En su videomensaje, grabado en el Vaticano, el exarzobispo de Buenos Aires se mantuvo al margen de cualquier controversia de ese tipo. Y dejó en claro que, pese a que vive en el Vaticano desde hace casi seis años, no perdió para nada su léxico y humor porteños.

Al advertir sobre el peligro del clericalismo, Francisco lamentó cuando en una parroquia "el cura deja de ser pastor para ser patrón de estancia". En el momento en que subrayó, por otro lado, los riesgos de la "mundanidad espiritual", invitó a mantener los ojos abiertos: "No se 'coman' cualquier cosa", pidió, mencionando especialmente el peligro de las "colonizaciones ideológicas".

Llamó específicamente a cuidarse de las colonizaciones ideológicas. "Nosotros fuimos colonia, América Latina toda fue colonia, África fue colonia, Asia fue colonia... Entonces pensamos que colonizar es que vienen los conquistadores, agarran el territorio y mandan, porque así vimos en la historia. Pero también está la colonización de la mente, la colonización ideológica, cuando desde otras partes te ponen criterios que no son ni humanos, ni de tu patria y menos cristianos: eso es mundanidad. Vivir ingenuamente", advirtió.

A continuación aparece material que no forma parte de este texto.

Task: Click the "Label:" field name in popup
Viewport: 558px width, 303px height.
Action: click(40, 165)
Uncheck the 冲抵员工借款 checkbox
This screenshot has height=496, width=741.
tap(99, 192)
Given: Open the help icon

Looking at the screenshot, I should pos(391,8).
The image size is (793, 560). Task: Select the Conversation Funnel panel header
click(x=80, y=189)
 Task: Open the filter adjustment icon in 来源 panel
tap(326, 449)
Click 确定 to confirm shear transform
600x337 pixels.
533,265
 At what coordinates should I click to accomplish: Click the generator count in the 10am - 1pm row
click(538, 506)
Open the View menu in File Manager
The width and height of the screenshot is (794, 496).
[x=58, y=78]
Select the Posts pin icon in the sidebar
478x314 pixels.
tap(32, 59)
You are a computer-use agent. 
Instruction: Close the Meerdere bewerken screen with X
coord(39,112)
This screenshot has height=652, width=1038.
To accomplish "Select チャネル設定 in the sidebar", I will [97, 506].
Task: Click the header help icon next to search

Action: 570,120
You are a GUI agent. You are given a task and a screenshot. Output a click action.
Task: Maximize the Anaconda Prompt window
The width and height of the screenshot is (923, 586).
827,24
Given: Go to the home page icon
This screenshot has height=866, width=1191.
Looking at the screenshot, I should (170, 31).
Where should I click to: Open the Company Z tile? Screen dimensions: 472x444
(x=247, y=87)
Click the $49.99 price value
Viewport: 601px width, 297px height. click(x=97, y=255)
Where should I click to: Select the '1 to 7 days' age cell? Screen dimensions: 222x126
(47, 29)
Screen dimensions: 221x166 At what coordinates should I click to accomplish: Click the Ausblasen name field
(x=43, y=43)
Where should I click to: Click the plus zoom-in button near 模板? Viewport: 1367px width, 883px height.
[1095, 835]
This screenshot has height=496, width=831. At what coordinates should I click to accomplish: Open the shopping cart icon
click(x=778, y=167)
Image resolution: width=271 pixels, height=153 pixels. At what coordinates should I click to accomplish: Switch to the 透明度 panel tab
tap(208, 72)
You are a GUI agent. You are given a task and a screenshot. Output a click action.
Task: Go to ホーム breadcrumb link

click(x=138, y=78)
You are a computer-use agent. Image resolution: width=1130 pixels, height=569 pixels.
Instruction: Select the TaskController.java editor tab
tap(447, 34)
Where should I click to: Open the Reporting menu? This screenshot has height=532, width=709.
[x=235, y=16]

Francisco subrayó, además, que es el "chismorreo" lo que más debilita a las comunidades eclesiales, ya que es como un "sarampión que se mete y se mete", recordó que el mejor remedio para evitar eso es morderse la lengua.

"Los porteños somos chismosos, no solo nosotros, en todas partes. Pero nosotros somos chismosos con cierta brillantez", dijo, con humor.

Como contrapartida a estos riesgos, Francisco llamó a fortalecerse con el espíritu de las bienaventuranzas y las obras de caridad. Y, en sintonía con el sínodo convocado por Poli, pidió "orar por los que están en camino, por los que no quieren caminar y por los que caminan mal".